== Segment start ==
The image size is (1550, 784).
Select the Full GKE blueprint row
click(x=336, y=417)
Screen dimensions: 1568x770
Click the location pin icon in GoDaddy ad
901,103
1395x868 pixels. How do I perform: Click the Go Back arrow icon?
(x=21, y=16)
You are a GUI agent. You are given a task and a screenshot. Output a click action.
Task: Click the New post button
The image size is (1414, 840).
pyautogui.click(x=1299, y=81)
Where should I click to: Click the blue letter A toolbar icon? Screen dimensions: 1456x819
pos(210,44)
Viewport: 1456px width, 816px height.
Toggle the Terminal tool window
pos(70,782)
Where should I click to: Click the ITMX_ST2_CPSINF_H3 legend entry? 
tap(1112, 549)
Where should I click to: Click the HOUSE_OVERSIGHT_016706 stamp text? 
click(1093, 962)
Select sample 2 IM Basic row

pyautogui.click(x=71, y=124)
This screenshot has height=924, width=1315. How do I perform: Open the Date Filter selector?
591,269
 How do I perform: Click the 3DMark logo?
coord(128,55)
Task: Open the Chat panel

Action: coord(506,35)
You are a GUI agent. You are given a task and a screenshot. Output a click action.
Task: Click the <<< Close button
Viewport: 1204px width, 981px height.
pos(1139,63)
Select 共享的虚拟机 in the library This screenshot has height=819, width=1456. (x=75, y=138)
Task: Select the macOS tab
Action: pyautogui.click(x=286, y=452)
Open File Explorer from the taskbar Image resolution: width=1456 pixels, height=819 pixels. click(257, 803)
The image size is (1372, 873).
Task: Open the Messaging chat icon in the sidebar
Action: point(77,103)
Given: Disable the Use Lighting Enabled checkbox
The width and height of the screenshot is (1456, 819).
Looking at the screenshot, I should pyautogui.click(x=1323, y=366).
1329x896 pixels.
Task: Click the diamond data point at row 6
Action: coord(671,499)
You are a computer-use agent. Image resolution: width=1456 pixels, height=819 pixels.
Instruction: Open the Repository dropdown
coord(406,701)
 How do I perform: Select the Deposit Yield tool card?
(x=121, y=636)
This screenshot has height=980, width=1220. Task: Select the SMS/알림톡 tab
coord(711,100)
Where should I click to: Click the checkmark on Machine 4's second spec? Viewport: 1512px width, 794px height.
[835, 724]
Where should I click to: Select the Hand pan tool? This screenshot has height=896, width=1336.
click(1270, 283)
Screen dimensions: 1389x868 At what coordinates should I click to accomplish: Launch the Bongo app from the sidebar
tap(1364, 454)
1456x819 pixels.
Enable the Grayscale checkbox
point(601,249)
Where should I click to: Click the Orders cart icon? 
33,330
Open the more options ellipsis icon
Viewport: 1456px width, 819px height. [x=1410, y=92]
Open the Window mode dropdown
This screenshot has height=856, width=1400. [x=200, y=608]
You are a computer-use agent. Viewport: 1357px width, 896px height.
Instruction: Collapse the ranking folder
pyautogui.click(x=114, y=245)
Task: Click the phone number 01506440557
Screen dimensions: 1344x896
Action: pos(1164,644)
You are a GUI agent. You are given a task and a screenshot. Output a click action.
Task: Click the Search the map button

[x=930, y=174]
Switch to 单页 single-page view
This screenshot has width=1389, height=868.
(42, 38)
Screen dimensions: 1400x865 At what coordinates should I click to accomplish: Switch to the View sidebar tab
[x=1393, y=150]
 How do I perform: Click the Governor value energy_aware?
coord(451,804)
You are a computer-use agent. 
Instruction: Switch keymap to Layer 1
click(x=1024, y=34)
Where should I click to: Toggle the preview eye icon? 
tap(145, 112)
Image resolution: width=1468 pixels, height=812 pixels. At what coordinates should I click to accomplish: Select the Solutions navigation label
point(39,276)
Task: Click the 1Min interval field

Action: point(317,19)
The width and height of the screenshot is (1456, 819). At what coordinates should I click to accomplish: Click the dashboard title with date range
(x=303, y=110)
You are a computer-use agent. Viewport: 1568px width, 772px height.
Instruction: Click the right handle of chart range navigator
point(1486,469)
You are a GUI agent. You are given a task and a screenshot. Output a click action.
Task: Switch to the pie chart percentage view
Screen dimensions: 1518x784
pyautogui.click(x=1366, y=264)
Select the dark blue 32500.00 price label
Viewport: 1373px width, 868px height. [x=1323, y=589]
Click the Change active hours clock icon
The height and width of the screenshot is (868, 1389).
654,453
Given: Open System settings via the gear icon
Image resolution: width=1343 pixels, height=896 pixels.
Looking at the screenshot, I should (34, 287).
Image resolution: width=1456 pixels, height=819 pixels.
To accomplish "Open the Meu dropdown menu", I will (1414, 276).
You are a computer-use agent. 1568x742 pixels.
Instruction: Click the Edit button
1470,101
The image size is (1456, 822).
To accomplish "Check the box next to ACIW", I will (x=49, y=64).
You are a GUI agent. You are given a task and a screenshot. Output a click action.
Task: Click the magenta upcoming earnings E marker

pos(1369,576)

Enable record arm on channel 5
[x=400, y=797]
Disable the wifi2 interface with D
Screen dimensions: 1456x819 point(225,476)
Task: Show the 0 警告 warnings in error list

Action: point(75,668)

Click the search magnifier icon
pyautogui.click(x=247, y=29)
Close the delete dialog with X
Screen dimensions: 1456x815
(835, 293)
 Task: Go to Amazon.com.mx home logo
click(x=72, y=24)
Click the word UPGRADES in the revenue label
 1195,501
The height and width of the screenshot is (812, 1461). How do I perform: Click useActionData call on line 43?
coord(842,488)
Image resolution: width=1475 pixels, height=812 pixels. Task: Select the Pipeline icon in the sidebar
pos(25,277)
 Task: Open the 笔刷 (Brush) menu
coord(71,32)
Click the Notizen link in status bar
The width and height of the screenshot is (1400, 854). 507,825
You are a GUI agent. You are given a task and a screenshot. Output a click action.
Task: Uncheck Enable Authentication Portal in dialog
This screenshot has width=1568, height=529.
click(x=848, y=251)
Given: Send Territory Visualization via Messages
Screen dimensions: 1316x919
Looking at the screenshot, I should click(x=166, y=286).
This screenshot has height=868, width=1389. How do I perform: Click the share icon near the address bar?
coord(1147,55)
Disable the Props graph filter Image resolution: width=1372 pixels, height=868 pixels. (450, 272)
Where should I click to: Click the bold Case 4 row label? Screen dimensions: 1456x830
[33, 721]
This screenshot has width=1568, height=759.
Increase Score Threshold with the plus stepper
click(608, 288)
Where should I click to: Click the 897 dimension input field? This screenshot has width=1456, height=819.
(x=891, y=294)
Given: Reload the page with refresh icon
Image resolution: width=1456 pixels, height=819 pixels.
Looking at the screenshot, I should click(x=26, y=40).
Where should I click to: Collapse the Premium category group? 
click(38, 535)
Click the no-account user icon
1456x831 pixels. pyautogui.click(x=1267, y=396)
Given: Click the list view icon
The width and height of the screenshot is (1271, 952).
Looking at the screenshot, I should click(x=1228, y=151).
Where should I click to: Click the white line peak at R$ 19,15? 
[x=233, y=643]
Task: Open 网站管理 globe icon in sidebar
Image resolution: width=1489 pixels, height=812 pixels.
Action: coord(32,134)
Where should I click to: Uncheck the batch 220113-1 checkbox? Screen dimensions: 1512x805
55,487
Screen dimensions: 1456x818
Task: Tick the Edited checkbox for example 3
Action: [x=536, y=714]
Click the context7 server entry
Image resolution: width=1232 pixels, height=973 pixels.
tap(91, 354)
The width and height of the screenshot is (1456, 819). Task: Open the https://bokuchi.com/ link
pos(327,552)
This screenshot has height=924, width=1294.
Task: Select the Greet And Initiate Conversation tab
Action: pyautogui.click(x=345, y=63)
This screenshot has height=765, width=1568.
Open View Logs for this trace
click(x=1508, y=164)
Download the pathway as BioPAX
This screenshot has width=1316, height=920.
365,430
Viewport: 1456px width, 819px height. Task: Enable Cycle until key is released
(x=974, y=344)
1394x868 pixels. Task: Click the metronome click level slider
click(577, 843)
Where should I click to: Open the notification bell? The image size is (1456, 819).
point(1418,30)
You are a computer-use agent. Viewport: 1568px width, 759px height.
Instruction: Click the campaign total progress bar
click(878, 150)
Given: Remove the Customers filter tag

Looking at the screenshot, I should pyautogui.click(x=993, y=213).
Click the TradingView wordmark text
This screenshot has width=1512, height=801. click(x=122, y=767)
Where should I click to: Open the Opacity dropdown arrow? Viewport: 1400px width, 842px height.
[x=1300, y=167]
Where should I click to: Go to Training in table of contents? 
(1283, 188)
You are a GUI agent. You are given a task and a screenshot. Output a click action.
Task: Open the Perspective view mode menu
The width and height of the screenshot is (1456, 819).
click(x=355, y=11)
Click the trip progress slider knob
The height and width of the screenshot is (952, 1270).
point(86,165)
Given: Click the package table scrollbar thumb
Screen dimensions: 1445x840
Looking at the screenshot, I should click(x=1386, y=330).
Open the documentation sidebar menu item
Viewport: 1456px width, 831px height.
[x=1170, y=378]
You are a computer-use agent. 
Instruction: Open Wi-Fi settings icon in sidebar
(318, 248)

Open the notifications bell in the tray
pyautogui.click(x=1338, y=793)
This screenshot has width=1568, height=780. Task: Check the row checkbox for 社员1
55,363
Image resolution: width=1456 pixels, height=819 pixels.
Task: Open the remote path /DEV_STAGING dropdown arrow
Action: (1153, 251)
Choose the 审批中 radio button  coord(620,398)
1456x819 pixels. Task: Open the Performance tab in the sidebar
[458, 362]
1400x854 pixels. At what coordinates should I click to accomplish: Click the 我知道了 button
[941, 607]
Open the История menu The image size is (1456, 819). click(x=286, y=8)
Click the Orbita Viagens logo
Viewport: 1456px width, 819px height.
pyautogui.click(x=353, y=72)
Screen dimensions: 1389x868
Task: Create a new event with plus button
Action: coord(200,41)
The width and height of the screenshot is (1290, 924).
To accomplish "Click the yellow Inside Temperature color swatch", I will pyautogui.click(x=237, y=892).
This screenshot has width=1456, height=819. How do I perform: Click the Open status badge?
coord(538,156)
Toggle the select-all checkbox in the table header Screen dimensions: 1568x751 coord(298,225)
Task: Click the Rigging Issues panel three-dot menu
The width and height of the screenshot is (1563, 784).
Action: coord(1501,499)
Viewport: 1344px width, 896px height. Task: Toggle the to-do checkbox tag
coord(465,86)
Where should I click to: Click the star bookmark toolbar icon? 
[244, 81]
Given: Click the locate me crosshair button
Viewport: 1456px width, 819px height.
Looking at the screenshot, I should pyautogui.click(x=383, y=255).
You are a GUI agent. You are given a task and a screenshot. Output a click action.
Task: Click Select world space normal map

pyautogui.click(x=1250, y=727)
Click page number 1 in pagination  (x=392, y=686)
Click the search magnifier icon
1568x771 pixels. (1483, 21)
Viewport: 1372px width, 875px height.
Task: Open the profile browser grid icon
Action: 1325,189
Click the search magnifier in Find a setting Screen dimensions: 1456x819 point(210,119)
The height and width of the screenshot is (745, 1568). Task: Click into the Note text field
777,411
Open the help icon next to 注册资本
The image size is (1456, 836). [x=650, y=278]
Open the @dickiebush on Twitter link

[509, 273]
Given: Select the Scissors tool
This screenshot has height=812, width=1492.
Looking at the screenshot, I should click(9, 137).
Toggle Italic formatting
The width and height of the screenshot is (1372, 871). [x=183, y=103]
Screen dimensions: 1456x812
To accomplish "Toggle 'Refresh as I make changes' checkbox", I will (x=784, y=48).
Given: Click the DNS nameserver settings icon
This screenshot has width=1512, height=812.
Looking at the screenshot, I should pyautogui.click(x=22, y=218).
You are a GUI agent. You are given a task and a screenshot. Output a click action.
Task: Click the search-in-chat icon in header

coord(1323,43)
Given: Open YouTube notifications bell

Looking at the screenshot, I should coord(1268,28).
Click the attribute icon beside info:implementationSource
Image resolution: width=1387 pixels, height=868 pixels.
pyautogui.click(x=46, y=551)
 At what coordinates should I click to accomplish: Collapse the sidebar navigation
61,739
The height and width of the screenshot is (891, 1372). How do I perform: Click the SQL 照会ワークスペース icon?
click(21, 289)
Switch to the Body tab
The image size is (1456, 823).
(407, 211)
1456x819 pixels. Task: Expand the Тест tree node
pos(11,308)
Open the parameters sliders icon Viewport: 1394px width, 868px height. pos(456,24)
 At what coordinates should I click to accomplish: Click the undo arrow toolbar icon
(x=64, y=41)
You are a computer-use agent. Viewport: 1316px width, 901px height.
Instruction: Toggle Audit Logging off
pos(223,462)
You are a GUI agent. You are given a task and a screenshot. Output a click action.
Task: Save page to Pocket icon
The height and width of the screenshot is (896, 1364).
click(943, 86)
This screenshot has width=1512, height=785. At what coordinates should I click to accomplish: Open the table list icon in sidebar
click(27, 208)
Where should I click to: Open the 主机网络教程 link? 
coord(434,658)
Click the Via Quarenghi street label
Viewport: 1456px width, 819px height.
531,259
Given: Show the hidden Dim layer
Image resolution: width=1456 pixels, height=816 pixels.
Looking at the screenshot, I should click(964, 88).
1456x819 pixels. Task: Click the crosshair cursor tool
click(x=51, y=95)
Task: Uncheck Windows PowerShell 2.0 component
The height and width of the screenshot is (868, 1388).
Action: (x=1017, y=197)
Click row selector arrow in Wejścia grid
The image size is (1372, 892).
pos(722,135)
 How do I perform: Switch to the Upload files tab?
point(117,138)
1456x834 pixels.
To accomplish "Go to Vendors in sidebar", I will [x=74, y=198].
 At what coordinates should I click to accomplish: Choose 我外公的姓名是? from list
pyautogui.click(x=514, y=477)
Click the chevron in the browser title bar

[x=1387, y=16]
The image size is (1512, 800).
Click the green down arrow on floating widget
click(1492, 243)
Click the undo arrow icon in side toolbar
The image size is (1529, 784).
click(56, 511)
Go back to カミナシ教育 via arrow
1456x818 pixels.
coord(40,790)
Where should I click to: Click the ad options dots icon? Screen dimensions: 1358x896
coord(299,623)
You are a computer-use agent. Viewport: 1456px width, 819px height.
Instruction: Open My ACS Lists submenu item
== Segment end ==
What to produce.
Look above for the line holding "Click the location pin icon in GoDaddy ad". Print it and every line after it, exactly, through the line holding "Viewport: 1456px width, 816px height.".

Your response.
Click the location pin icon in GoDaddy ad
901,103
1395x868 pixels. How do I perform: Click the Go Back arrow icon?
(x=21, y=16)
You are a GUI agent. You are given a task and a screenshot. Output a click action.
Task: Click the New post button
The image size is (1414, 840).
pyautogui.click(x=1299, y=81)
Where should I click to: Click the blue letter A toolbar icon? Screen dimensions: 1456x819
pos(210,44)
Viewport: 1456px width, 816px height.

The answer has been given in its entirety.